Circulating systemic sPLA ₂ modulates hepatic transcriptional responses to dietary cholesterol supplementation. A, Plasma sPLA ₂ activity ofMmp9 ^−/− mice administered the pan‐sPLA ₂ inhibitor varespladib (10 mg/kg per day) or vehicle for 5 days (n=4 mice per group). *P<0.05 vs WT, t test. ^† P<0.05 vs untreated, t test. B, Study protocol for varespladib treatment prior to cholesterol supplementation. Mice were fed either regular chow or chow supplemented with 0.15% cholesterol for 2.5 days. Varespladib treatment (10 mg/kg per day for 5 days) started 2.5 days prior to commencement of cholesterol supplementation of the diet.
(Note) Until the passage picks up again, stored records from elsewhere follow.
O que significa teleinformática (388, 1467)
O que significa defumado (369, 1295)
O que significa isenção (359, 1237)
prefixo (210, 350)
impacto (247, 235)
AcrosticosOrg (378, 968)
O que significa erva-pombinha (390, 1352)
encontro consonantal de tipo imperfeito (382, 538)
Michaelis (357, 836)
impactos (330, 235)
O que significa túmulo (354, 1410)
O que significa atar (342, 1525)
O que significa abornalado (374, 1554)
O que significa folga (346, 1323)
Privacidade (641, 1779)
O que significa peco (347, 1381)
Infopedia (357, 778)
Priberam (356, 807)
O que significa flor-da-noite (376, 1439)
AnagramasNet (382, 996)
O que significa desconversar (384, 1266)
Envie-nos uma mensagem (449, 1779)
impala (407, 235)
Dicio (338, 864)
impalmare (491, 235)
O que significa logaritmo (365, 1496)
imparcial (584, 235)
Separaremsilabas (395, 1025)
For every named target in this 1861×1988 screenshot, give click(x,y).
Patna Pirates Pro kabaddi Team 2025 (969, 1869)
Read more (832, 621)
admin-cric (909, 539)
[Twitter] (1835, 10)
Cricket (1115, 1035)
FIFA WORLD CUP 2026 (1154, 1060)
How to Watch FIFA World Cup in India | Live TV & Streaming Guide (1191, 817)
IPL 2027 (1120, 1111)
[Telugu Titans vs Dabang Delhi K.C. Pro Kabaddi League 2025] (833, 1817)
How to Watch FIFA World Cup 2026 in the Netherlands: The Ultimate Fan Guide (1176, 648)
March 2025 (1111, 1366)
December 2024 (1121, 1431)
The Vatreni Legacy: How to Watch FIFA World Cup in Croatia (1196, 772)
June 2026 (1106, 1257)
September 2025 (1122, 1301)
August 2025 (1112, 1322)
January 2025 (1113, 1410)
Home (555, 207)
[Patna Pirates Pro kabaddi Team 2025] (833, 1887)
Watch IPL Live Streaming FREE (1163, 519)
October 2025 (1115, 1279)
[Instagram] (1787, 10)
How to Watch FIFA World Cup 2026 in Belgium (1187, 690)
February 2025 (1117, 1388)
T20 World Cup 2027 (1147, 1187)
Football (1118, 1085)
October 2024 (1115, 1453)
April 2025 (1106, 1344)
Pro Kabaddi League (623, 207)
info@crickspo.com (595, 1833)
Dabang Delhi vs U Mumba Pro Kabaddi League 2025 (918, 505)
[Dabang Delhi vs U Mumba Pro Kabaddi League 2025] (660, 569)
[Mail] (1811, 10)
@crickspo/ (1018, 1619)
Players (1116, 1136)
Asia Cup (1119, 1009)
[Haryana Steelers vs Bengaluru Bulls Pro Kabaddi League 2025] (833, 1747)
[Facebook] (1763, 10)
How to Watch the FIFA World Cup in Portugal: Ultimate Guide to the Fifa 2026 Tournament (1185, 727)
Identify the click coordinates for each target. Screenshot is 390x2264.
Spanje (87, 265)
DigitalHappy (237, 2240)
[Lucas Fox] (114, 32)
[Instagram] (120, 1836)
C, Hepatic expression of lipid metabolic genes in WT mice administered varespladib (10 mg/kg per day; n=8 WT without varespladib and n=8 WT with varespladib mice, n=4 per time point). *P≤0.05 vs WT without varespladib at day 2.5. ^† P<0.05 vs day 0. All pairwise multiple comparisons vs control group (Holm–Sidak method), ANOVA. D, Hepatic expression of lipid‐metabolic genes in Mmp9 ^−/− mice administered varespladib (10 mg/kg per day; n=8 Mmp9 ^−/− without varespladib and n=8 Mmp9 ^−/− with varespladib, n=4 per time point). *P<0.05 vs Mmp9 ^−/− without varespladib at day 2.5. ^† P<0.05 vs day 0. All pairwise multiple comparisons vs control group (Holm–Sidak method), ANOVA. Abca1 indicates ATP‐binding cassette sub‐family A member 1; Abcg5/Abcg8, ATP‐binding cassette sub‐family G member 5/8; Cyp27a1, sterol 27 hydroxylase; Cyp7a1, cholesterol 7 alpha hydroxylase; Fasn, fatty acid synthase; Hmgcr, 3‐hydroxy‐3‐methyl‐glutaryl‐coenzyme A reductase; Ldlr, low density lipoprotein receptor; LXR, liver X receptor; Mmp, matrix metalloproteinase gene; MMP, matrix metalloproteinase; Nr1h3/Nr1h2, liver X receptor α/β; Pcsk9, proprotein convertase subtilisin/kexin type 9; sPLA₂, secreted phospholipase A₂; Srebf1, sterol regulatory element binding protein 1; Srebf2, gene for sterol regulatory element binding protein 2; SREBP, sterol regulatory element binding protein; WT, wild type.